Pode sempre ler-se Tolstói, mas falar dele e da sua obra fica muito limitado se não lermos este livrinho: Confissão, editora alfabeto, Lisboa, 2010 (acaba de sair). Porque é um livro tardio (1884) e se fundamenta no percurso espiritual do autor. É uma espécie de livro-súmula da sua vida e obra.

Grande parte da obra de Tolstói é, mais do que autobiográfica, confessional. Confessional no sentido lato e também no sentido restrito – religioso e sacramental. Salvas as devidas diferenças na abordagem filosófica e teológica, pode dizer-se que Tolstói segue a linha da confissão (a confissão como veículo literário e filosófico de ruptura) iniciada na cultura ocidental por Santo Agostinho, sendo uma das figuras tutelares (juntamente com Rousseau, Nietzsche, Kirkegaard…) deste estilo confessional, mesmo nos romances mais livres e ficcionados.
Confissão é, por isso, o livro-súmula do percurso não só espiritual mas também filosófico de Lev Tolstói. Mostra como Tolstói não procurava valores na história, nem na sua própria cultura, nem unicamente na religião, mas na experiência própria do indivíduo, na «revolução da alma» de cada um, de acordo com as palavras de um seu filho e objector. Mostra com clareza que o seu paradigma do homem comporta várias culturas.

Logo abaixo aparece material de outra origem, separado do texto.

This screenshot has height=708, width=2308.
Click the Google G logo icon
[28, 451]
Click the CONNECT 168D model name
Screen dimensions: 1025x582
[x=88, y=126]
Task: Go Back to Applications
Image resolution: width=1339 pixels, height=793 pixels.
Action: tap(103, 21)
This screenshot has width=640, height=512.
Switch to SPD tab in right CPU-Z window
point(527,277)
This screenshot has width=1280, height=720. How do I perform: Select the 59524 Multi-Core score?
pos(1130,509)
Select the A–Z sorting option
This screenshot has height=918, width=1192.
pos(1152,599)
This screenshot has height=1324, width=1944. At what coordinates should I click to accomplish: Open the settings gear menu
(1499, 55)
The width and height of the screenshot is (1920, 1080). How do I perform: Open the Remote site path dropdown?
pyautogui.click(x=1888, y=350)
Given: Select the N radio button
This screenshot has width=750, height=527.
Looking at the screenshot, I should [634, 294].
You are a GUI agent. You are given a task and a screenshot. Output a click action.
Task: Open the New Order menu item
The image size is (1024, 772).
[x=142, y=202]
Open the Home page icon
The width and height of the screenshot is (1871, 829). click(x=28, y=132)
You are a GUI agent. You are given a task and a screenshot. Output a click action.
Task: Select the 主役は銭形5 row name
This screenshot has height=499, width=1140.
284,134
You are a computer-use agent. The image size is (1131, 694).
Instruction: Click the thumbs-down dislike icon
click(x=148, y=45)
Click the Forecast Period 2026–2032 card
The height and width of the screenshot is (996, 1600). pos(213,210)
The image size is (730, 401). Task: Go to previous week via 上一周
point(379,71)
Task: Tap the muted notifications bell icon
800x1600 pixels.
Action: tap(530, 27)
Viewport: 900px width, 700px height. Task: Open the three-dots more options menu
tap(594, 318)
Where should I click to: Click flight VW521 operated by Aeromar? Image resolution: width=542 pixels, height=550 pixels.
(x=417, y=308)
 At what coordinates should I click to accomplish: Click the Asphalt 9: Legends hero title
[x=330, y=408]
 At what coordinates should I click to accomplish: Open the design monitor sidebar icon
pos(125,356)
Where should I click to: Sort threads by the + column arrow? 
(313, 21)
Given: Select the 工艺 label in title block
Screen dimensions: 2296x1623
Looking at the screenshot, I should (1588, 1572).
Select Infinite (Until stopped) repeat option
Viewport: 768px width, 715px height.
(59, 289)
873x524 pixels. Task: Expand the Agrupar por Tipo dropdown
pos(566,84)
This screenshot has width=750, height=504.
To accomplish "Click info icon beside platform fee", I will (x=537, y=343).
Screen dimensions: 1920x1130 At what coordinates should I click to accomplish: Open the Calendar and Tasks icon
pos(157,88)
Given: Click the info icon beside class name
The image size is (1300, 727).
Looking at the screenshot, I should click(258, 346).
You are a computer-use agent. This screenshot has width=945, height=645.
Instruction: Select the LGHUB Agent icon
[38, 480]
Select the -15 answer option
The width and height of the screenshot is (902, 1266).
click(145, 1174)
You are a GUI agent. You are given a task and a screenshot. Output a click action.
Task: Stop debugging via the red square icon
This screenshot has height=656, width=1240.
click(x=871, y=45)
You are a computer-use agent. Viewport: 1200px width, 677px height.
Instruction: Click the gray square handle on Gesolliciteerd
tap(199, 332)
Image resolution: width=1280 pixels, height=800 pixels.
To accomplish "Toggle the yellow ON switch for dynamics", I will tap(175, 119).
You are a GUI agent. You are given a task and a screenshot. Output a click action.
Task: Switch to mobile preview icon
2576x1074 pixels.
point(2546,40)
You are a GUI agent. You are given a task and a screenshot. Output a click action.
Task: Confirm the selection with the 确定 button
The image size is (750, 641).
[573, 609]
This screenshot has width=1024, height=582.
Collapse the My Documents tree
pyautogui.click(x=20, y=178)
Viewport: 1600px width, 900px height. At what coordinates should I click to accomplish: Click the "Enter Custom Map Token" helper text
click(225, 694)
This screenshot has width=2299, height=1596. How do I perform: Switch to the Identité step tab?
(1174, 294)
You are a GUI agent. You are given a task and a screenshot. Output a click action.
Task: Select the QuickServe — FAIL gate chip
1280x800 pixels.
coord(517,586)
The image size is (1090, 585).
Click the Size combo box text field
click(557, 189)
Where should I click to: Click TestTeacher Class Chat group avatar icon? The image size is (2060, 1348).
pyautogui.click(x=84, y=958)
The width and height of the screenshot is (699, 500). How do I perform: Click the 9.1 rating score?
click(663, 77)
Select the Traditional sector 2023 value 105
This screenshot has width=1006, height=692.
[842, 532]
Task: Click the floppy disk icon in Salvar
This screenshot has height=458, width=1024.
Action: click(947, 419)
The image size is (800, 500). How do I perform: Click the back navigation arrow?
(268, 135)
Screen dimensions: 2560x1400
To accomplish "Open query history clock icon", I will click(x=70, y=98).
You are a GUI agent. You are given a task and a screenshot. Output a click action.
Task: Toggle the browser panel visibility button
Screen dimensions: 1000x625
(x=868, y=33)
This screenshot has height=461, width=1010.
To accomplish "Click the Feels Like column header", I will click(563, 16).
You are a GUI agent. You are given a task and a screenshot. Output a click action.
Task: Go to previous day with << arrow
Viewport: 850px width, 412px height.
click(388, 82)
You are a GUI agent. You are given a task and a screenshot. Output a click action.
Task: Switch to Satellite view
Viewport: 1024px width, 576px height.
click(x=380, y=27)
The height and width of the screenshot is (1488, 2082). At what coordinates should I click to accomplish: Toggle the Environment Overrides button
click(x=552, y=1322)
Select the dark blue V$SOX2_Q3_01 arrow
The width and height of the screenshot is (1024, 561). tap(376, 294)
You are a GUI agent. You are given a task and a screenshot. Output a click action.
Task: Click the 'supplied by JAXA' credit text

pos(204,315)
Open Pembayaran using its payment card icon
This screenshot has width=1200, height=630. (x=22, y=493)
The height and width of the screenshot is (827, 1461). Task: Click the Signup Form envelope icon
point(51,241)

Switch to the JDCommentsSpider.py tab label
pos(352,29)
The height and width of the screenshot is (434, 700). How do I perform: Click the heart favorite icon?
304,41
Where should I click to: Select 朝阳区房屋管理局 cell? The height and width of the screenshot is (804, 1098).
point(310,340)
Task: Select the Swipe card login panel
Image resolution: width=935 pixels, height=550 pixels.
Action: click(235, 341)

As parábolas do seu sermão Confissão não são as dos Evangelhos, mas as do budismo. O seu universalismo abrange tanto o Oriente como o Ocidente. A influência do seu pensamento na ideologia da «não resistência» de Gandhi na Índia é testemunho deste universalismo. Esta síntese tolstoiana, sendo confessional, opõe-se, no fundo, à tradição confessional agostiniana. Aqui, Tolstói faz uma interpretação muito pessoal da religião, começando por colocar o tema religioso como um problema racional, para afirmar o sentido religioso da vida. Surge aqui como um pensador pós-cristão. Tolstói é moderno: ao identificar implicitamente a confissão com o perdão cristão, transporta-nos para o espírito global do mundo moderno, com a sobrevivência de uma cristianização virtual que não tem necessidade da Igreja cristã.
Com as interrogações que assombram este livro: «Que fazer?», «Viver para quê?», interrogações que o levaram à beira do suicídio, que o atormentaram porque a sua vida não tinha sentido; com a busca deste sentido, com estas questões existenciais repetitivas, Tolstói queria abranger a condição humana, procurar um sentido para a vida e, sobretudo, para a morte. Com todo o rigor da sua criatividade literária, transformou a ideia da morte numa poderosa interrogação de si mesmo através do apelo ao outro. A sua filosofia de vida e os respectivos paradoxos, assim como a sua arte de os exprimir, estão ligados com esta busca.